Skillv1.0.1

ClawScan security

Breathwork Facilitator Video · ClawHub's context-aware review of the artifact, metadata, and declared behavior.

Scanner verdict

SuspiciousApr 8, 2026, 2:35 PM

Verdict: suspicious
Confidence: medium
Model: gpt-5-mini
Summary: The skill's name/branding (breathwork facilitator) doesn't match the SKILL.md content (extensive financial-advisor marketing video guidance), which is an incoherence that should be clarified before installing; otherwise the skill appears instruction-only with no elevated technical risks.
Guidance: Do not assume this skill will produce breathwork-focused videos despite its name — the SKILL.md is focused on financial advisor marketing.
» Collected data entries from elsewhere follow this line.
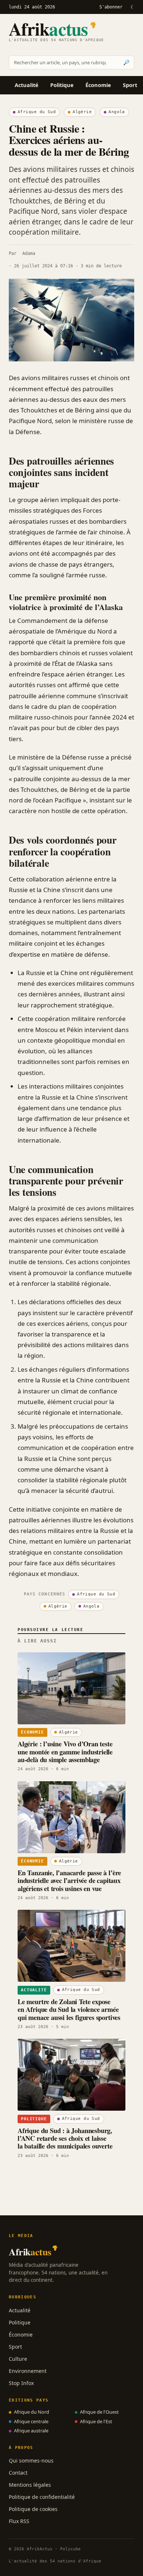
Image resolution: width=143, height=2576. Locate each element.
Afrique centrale (31, 2421)
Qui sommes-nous (31, 2460)
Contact (18, 2472)
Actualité (26, 85)
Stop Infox (21, 2383)
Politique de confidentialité (42, 2496)
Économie (98, 85)
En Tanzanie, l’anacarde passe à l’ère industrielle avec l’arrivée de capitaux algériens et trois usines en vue (69, 1880)
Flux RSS (19, 2521)
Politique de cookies (33, 2508)
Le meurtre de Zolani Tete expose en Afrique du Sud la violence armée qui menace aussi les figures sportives (69, 2009)
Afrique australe (31, 2430)
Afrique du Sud (37, 111)
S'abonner (110, 7)
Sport (130, 85)
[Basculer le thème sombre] (132, 7)
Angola (117, 111)
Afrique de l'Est (96, 2421)
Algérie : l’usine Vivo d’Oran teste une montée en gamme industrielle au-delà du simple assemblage (65, 1751)
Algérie (82, 111)
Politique (62, 85)
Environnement (28, 2370)
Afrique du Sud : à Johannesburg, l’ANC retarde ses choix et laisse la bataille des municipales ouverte (65, 2138)
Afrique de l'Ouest (99, 2412)
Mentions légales (30, 2484)
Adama (28, 253)
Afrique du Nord (31, 2412)
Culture (18, 2358)
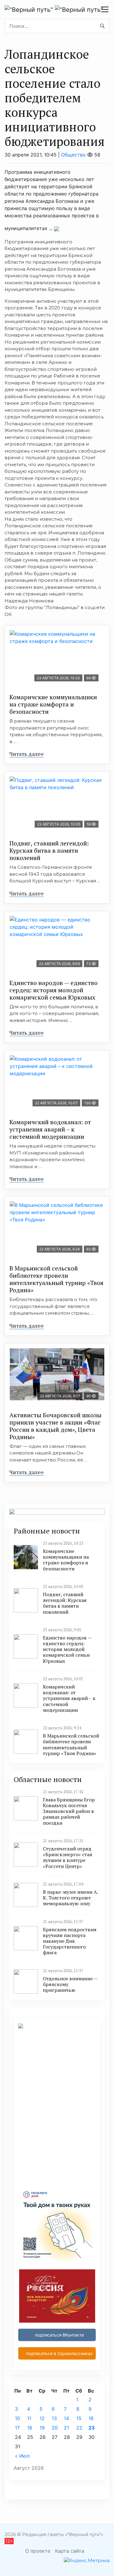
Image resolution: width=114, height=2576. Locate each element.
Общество (73, 155)
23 (91, 2428)
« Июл (22, 2456)
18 (29, 2428)
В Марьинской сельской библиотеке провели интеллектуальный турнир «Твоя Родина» (56, 1279)
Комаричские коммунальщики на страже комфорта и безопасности (53, 704)
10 (17, 2418)
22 (79, 2428)
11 (29, 2418)
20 (55, 2428)
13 (54, 2418)
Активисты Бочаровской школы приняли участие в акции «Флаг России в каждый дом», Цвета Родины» (55, 1426)
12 (42, 2418)
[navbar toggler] (104, 9)
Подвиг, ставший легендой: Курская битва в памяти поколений (49, 850)
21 (66, 2428)
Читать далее (26, 753)
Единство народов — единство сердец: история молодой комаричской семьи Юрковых (53, 990)
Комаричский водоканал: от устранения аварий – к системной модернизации (50, 1129)
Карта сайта (69, 2551)
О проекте (37, 2551)
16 (91, 2418)
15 (78, 2418)
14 (66, 2418)
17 (17, 2428)
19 (42, 2428)
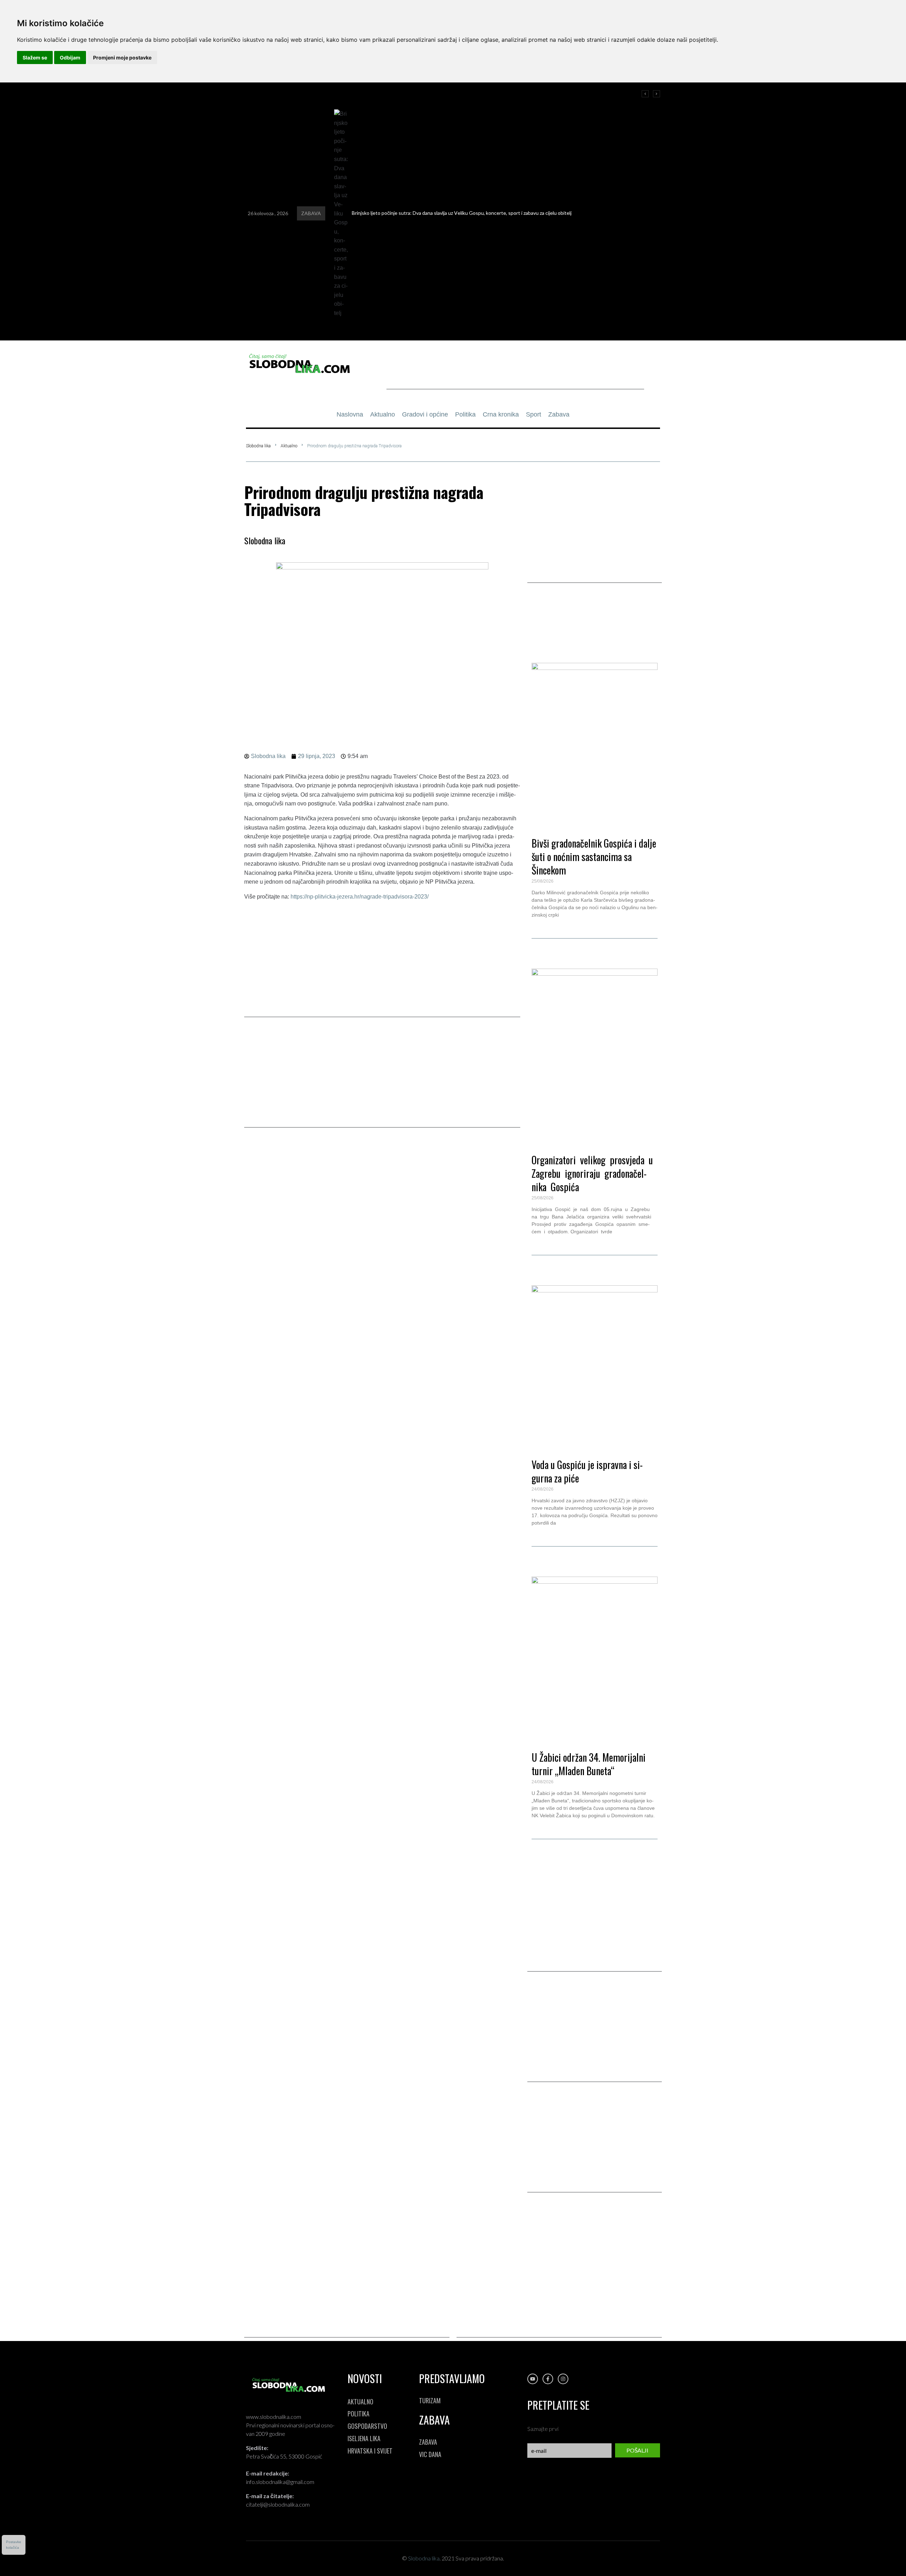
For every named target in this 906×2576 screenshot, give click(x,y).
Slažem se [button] (35, 57)
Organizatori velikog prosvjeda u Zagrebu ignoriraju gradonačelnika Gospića (593, 1173)
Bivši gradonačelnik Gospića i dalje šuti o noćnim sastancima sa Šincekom (594, 856)
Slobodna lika (258, 445)
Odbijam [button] (70, 57)
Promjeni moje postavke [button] (122, 57)
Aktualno (289, 445)
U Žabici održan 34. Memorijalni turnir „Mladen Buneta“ (589, 1764)
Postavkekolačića (13, 2544)
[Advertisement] (515, 373)
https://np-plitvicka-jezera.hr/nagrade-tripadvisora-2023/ (360, 897)
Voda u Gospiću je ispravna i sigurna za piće (587, 1471)
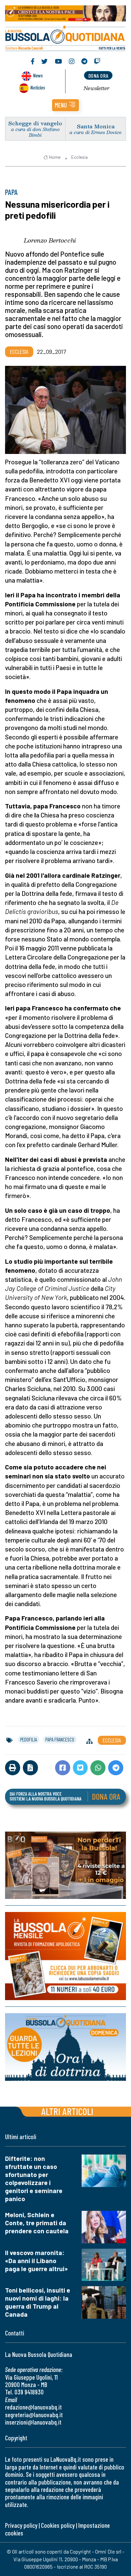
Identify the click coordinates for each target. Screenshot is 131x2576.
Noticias (37, 87)
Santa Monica (96, 126)
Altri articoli (67, 2111)
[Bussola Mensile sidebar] (65, 1956)
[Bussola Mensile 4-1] (65, 1865)
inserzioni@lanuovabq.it (33, 2422)
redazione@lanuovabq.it (33, 2407)
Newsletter (97, 88)
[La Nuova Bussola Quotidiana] (65, 37)
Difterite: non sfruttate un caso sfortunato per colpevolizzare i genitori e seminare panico (33, 2178)
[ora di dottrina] (65, 2047)
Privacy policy (21, 2525)
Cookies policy (58, 2525)
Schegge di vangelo (35, 123)
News (38, 75)
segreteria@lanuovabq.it (34, 2415)
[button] (65, 105)
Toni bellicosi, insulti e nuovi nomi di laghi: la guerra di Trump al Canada (37, 2302)
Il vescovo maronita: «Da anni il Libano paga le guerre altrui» (36, 2260)
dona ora (98, 75)
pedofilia (28, 1739)
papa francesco (59, 1739)
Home (54, 157)
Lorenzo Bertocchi (50, 240)
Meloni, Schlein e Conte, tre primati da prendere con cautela (37, 2223)
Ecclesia (79, 157)
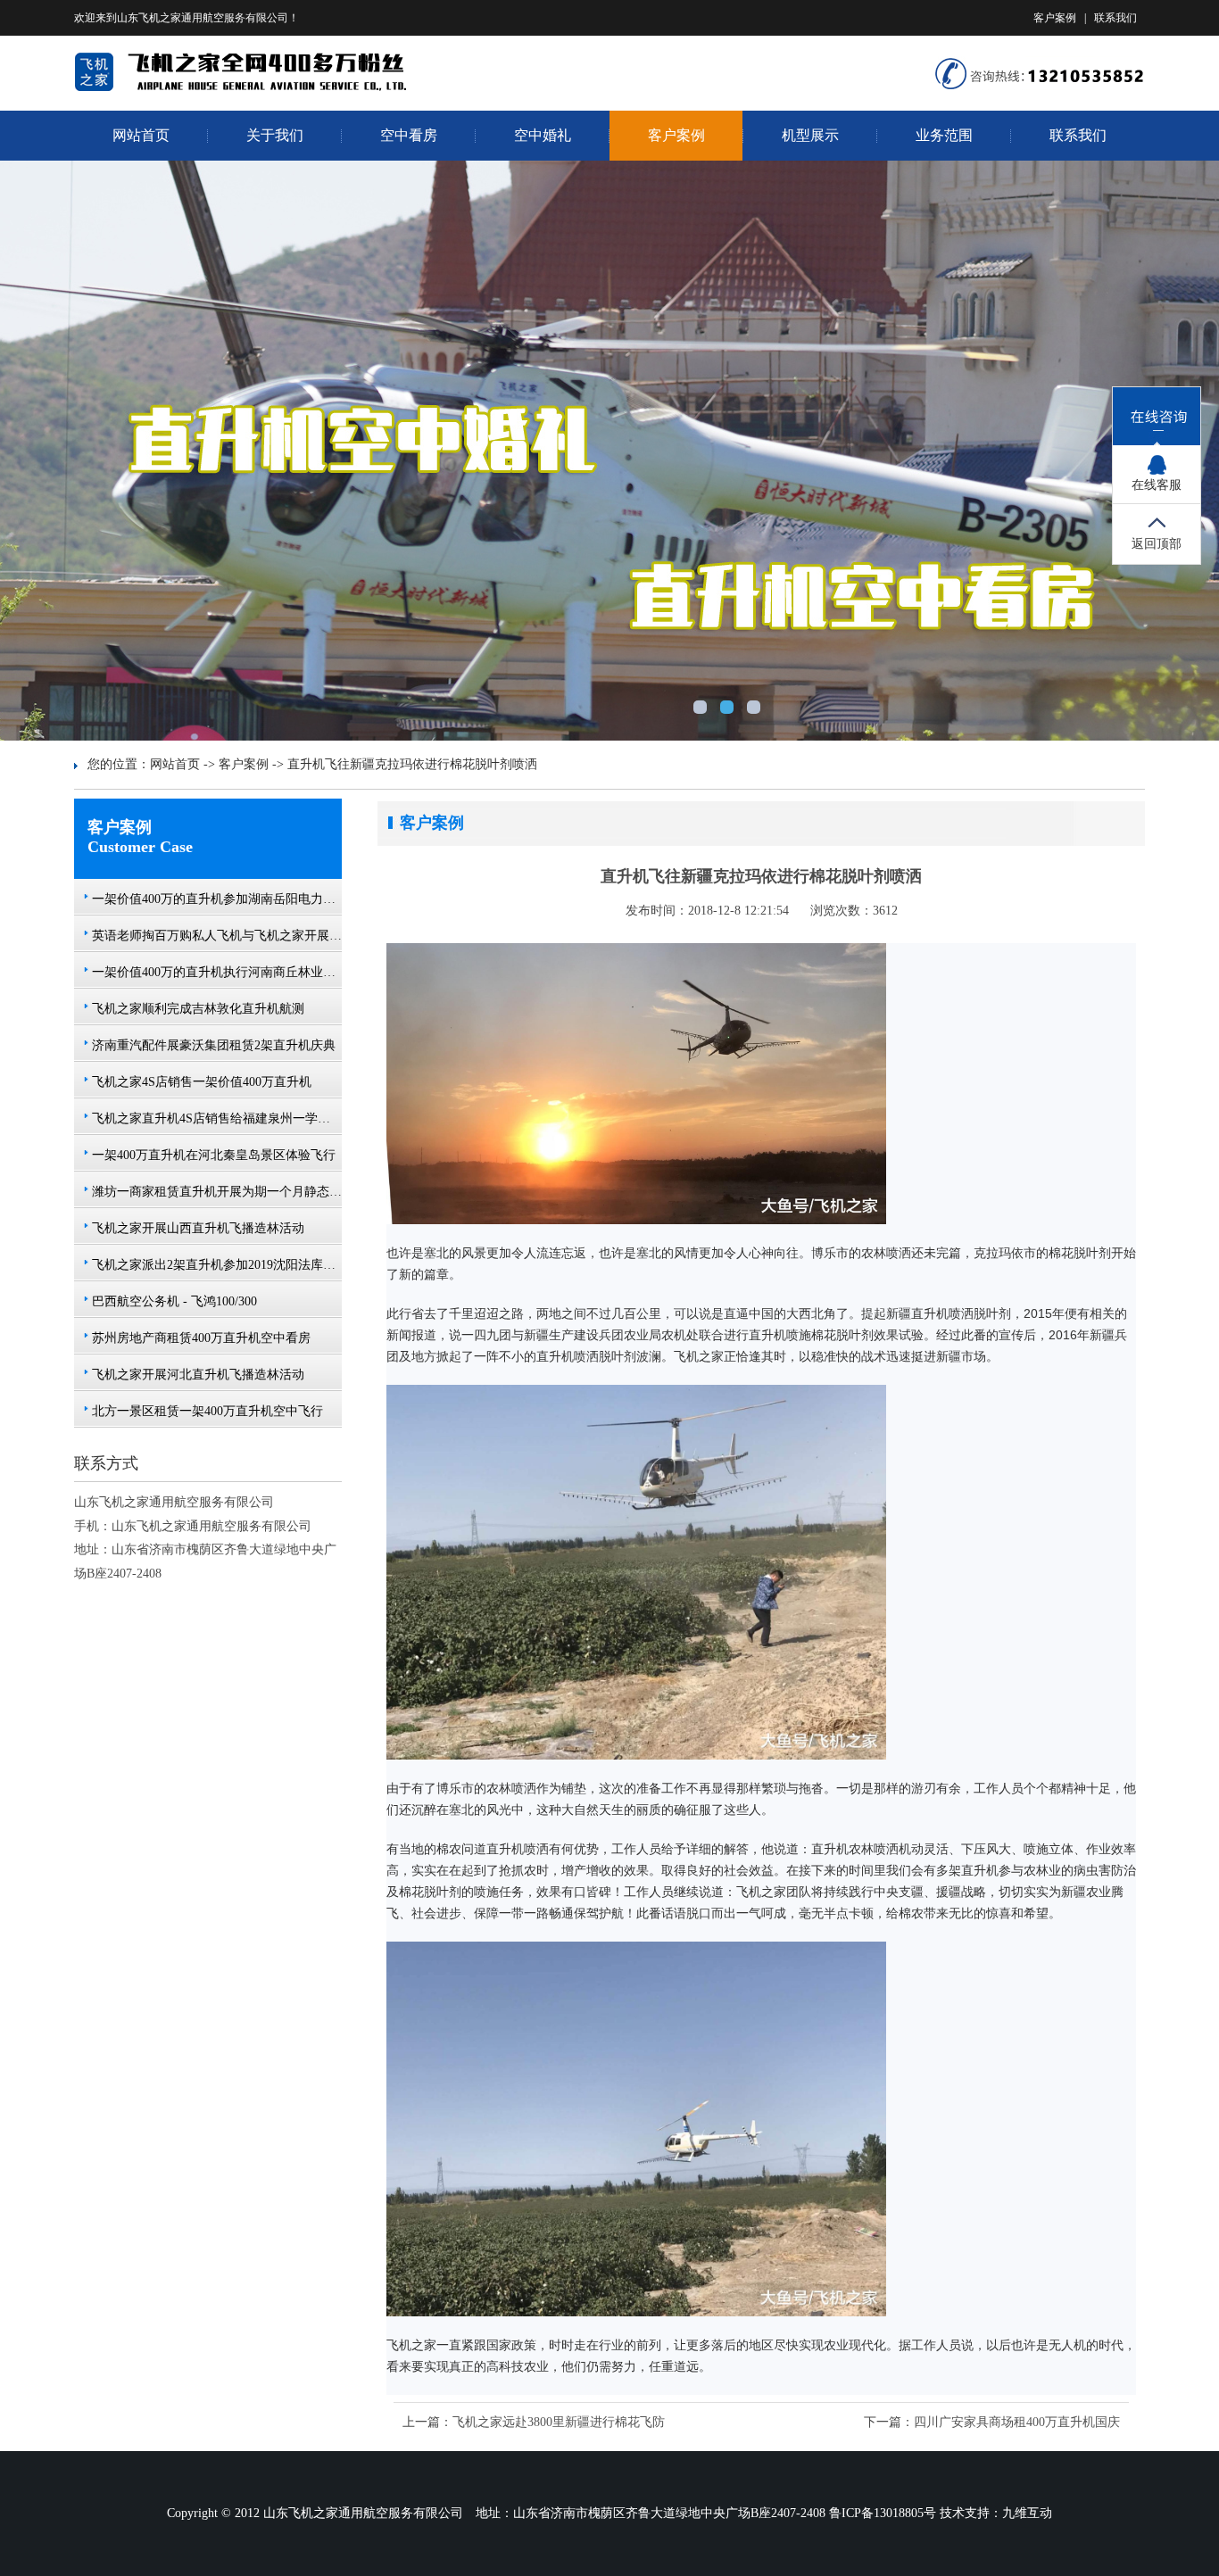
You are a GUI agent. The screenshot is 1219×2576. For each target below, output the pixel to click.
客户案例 (1054, 18)
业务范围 (944, 135)
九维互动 (1027, 2513)
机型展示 (810, 135)
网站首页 (141, 135)
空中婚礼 (542, 135)
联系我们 (1115, 18)
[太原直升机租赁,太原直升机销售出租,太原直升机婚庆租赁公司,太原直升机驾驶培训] (262, 88)
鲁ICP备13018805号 (882, 2513)
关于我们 (274, 135)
Before installing: (1) inspect the full SKILL.md to confirm there are no hidden steps that request client PII, credentials, or external uploads; (2) ask the publisher/author to explain the naming mismatch and confirm the intended audience; (3) if you plan to use outputs as client-facing guidance, ensure the skill includes appropriate legal/disclosure text and that a qualified human reviews any financial recommendations; and (4) test the skill in a safe environment and review generated content for regulatory or compliance issues. If the mismatch isn't resolved, treat the skill as unreliable for breathwork use.

Review Dimensions

Purpose & Capability: concernThe package is named and keyworded as a "breathwork facilitator video" tool, but the SKILL.md content and use-cases are overwhelmingly focused on financial planning, RIAs, fiduciary messaging, and retirement planning. That mismatch between name/branding and the actual instructions is incoherent — it could be a mislabel, repurposed content, or an attempt to target multiple unrelated audiences. A user expecting breathwork-focused functionality would not legitimately need financial-advisor guidance and vice versa.
Instruction Scope: noteSKILL.md appears to be a large, self-contained set of content-generation instructions for creating marketing videos and scripts for financial advisors. No install steps, system commands, or references to reading local files, config paths, or external credentials are present in the visible portion. However the file is long and truncated in the registry view; you should inspect the full SKILL.md for any prompts that ask the agent to collect user PII, client financial data, or to transmit content to external endpoints or APIs (none are declared). Also note this skill's content generation can produce outputs that resemble financial advice — the SKILL.md should include disclaimers and guardrails, but those are not visible here.
Install Mechanism: okThis is an instruction-only skill with no install spec and no code files. That minimizes technical installation risk (nothing is written to disk or downloaded).
Credentials: okThe skill declares no required environment variables, no primary credential, and no required config paths. There is no apparent request for secrets or unrelated service credentials, which is proportionate to a text/template/content-generation skill.
Persistence & Privilege: okalways is false and the skill is user-invocable with normal model invocation allowed. There is no request for elevated or permanent presence or modifications to other skills or system-wide config according to the metadata.